Limitations and strengths

Our study has strengths, which include its originality. To our knowledge, no prior study has developed a multivariable predictive model for IFOM performance or analyzed a subsequent risk assessment tool to identify students expected to not meet the IFOM ISC. A further strength of this study was its relatively large size. A sample size of more than 400 facilitated the examination of a variety of potential variables related to IFOM CSE. This was substantiated by a post hoc power analysis,46 which indicated that the study was sufficiently powered to detect a significant association between cGPA and IFOM CSE, when adjusted for model covariates.

Some caveats need to be taken into account when interpreting our results. First, it was conducted at a single medical school, and the results may not be generalizable to other institutions.

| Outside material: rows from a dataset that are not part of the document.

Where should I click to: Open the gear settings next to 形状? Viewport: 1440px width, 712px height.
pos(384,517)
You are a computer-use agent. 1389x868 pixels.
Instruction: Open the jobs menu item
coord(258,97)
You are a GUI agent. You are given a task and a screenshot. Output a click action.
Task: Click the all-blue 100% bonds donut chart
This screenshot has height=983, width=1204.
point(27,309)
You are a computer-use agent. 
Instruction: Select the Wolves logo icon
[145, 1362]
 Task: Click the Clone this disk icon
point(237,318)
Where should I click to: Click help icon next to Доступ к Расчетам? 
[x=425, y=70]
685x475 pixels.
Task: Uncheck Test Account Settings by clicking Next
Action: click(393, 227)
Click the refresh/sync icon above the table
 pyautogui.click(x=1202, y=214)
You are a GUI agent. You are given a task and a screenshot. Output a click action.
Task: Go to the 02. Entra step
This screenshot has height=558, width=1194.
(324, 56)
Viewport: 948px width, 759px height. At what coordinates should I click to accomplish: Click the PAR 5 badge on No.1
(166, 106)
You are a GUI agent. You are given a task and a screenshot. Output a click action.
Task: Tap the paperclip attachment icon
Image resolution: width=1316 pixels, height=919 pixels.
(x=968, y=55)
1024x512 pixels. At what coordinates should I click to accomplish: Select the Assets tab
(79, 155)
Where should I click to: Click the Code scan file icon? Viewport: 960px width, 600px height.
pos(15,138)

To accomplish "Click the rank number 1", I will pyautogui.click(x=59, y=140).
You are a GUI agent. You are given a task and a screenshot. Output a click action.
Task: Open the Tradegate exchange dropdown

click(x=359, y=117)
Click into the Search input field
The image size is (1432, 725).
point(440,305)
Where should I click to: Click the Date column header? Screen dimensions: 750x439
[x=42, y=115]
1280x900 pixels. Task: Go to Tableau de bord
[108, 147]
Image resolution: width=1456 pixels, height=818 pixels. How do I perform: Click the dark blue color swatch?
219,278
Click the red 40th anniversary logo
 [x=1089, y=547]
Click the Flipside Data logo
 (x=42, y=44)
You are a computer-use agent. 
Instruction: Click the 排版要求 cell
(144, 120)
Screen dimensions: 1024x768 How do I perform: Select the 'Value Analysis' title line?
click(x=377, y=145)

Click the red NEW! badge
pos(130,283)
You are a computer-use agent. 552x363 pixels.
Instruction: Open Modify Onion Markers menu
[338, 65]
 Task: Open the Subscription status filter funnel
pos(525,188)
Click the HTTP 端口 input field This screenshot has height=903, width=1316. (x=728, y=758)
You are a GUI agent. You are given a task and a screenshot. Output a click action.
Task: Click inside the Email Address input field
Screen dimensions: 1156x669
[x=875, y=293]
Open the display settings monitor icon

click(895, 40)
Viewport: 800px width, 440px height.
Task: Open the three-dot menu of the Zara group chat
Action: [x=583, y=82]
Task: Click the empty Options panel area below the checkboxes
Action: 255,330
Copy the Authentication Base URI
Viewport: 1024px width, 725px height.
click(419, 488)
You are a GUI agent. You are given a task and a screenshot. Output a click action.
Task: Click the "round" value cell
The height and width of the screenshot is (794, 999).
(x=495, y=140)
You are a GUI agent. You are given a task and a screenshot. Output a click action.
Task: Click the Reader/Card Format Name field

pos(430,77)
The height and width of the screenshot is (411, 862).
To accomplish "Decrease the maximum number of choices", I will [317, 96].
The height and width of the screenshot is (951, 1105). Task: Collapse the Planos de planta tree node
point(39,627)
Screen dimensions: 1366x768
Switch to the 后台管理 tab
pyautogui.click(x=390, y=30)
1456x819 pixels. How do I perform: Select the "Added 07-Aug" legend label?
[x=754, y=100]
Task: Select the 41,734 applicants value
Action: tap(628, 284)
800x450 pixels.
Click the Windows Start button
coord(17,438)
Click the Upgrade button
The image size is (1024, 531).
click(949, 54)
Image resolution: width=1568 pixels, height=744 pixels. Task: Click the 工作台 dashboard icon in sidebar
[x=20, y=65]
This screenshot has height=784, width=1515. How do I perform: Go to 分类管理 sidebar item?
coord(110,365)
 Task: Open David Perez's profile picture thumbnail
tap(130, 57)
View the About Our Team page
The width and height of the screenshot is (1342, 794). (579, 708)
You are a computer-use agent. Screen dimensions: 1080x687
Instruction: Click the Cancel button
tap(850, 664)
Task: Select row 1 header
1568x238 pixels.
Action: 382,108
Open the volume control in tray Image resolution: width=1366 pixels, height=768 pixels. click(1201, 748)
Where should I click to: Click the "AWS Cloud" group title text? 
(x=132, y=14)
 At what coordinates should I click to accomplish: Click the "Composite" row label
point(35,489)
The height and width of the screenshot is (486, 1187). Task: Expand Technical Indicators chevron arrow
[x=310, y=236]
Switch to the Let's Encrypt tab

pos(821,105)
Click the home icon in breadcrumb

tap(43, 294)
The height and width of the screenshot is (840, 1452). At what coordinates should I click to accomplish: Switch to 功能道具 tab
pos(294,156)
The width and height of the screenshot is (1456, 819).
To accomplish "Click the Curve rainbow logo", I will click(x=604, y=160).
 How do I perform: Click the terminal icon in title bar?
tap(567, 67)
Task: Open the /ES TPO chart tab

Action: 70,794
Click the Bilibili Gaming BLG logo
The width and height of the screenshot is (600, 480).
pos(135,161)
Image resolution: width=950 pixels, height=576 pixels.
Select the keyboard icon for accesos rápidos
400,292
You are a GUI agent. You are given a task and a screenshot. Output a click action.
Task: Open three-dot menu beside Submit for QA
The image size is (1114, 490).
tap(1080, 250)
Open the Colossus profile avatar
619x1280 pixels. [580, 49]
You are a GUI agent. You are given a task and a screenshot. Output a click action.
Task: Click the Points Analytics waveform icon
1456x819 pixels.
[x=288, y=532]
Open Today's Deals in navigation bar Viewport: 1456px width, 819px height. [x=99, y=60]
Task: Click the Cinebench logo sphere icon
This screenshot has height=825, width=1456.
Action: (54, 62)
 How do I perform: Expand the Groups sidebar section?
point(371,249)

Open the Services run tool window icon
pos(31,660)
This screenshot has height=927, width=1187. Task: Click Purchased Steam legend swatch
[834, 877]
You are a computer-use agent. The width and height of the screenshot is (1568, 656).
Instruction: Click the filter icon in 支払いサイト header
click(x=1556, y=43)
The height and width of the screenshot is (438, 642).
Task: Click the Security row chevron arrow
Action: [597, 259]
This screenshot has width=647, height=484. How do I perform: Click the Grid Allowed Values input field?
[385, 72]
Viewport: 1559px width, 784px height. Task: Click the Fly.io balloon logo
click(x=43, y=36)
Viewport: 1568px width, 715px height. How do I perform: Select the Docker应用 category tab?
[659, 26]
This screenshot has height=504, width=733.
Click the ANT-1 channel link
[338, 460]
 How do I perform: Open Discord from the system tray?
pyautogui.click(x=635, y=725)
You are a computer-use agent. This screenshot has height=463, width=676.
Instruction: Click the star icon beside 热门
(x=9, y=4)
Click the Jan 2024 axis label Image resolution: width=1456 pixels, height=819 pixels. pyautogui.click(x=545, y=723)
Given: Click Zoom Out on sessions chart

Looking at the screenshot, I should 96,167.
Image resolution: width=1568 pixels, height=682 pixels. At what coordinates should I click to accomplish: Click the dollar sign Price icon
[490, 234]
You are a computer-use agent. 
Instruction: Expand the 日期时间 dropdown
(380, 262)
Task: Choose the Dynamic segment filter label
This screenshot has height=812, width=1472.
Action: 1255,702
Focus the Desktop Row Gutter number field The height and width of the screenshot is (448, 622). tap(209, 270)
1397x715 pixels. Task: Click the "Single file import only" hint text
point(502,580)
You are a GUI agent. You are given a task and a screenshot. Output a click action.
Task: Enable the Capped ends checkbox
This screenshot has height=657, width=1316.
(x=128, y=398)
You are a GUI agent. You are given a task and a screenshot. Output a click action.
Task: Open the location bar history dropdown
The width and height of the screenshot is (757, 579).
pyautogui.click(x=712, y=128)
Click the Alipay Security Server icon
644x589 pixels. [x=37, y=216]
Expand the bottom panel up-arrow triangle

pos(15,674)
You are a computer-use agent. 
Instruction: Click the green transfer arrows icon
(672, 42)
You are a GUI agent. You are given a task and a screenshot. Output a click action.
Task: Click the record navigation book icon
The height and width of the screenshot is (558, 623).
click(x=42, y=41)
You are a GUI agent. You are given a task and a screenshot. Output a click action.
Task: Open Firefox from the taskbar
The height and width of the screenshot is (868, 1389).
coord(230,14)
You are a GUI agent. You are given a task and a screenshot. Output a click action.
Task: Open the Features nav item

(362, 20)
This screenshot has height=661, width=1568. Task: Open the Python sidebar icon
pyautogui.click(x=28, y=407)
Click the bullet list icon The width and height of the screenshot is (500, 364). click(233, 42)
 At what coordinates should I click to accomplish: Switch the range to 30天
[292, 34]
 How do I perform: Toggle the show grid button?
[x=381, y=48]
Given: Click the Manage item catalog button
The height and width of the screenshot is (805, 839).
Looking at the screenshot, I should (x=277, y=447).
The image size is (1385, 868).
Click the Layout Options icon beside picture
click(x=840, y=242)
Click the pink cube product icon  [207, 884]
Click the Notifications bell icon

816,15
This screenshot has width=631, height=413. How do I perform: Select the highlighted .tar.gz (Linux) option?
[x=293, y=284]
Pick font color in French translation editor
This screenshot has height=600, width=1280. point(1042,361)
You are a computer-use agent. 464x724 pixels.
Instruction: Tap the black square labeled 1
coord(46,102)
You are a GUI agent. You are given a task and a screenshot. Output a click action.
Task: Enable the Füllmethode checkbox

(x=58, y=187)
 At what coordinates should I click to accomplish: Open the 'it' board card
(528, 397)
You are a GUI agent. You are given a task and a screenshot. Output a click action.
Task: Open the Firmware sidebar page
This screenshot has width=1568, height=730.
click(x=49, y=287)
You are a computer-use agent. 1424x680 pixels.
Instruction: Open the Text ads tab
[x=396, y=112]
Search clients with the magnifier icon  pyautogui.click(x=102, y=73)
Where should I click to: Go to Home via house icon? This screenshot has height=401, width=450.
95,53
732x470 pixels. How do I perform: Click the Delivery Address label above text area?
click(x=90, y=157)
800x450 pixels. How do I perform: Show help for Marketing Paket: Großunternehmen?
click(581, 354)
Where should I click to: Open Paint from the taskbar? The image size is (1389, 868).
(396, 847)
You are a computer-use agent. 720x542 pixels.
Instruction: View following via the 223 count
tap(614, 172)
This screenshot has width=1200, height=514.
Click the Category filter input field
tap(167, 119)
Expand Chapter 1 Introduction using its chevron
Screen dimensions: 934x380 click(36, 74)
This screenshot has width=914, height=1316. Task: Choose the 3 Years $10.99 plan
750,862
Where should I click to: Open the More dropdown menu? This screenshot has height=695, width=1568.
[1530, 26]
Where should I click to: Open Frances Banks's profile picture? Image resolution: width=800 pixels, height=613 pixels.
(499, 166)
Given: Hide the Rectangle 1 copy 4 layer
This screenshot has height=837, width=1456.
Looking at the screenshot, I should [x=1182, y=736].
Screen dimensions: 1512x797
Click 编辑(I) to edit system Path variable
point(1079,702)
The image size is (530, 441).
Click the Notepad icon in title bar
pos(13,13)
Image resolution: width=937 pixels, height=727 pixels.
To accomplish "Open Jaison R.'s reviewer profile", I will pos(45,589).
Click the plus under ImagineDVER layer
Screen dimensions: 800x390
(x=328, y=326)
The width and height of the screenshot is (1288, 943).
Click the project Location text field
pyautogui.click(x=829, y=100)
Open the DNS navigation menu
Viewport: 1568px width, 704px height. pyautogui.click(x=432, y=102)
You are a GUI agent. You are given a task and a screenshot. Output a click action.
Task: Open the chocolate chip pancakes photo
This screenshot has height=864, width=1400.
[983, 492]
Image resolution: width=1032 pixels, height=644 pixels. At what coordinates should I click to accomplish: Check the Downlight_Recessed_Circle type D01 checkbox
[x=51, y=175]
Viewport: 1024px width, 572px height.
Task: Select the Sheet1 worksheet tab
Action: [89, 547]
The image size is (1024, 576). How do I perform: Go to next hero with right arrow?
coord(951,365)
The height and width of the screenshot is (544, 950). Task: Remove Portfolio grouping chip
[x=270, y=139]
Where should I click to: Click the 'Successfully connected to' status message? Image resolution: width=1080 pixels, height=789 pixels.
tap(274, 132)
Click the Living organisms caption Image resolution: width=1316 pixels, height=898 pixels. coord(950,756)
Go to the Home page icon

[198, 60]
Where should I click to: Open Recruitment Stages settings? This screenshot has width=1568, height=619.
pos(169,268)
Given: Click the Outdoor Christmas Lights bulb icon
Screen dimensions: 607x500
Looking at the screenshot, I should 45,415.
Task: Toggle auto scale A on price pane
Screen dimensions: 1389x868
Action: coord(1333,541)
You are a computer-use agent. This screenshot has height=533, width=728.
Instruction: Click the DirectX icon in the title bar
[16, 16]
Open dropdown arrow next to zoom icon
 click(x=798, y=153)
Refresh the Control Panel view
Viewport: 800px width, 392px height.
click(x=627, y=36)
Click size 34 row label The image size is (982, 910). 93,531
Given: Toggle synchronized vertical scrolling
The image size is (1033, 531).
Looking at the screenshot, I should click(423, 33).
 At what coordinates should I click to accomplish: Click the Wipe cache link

The strongest predictor of IFOM CSE performance was cGPA, but this measure is based on the MBBS course performance and examination scores at our medical school, and other schools may award grades and test scores differently. Second, we used our original sample to test the accuracy of the model, so it is possible our study overestimates the ability of the model to correctly classify a new observation. Third, as with all low-stake examinations, our estimates are subject to biases generated by lack of examinee motivation and low effort, rather than the hurrying-to-finish strategy used by examinees in a high-stakes context, such as the USMLE.47 In defence of this, removal of low-scoring outliers did not change the association. Fourth, by using only IFOM CSE total scores, this study provides no information on the predictive accuracy of IFOM CSE domain scores. Lastly, there is potential for residual confounding,48 due to unmeasured variables such as the scores on the Undergraduate Medical and Health Professions Admission Test (UMAT) and the Graduate Australian Medical School Admissions Test (GAMSAT). These were not available and were not included in the modeling.

Conclusion and recommendations

We conclude that cGPA is strongly correlated with scores on the IFOM CSE. This strong correlation suggests that the cGPA will have a high predictive value in identifying students at risk of poor IFOM CSE performance. Future research should determine the degree to which cGPA scores early in a student’s medical course predict subsequent outcomes, such as total IFOM CSE scores, specifically IFOM CSE domains. This study was necessarily limited to certain variables that were mostly sociodemographic, and other measures might have improved its predictive value. Future research should incorporate other measures and should broaden the focus from a single institution to include many institutions. Further study is needed to determine whether educational interventions to improve IFOM CSE scores can lead to improvements in subsequent test performance and other outcomes.


The authors report no conflicts of interest in this work.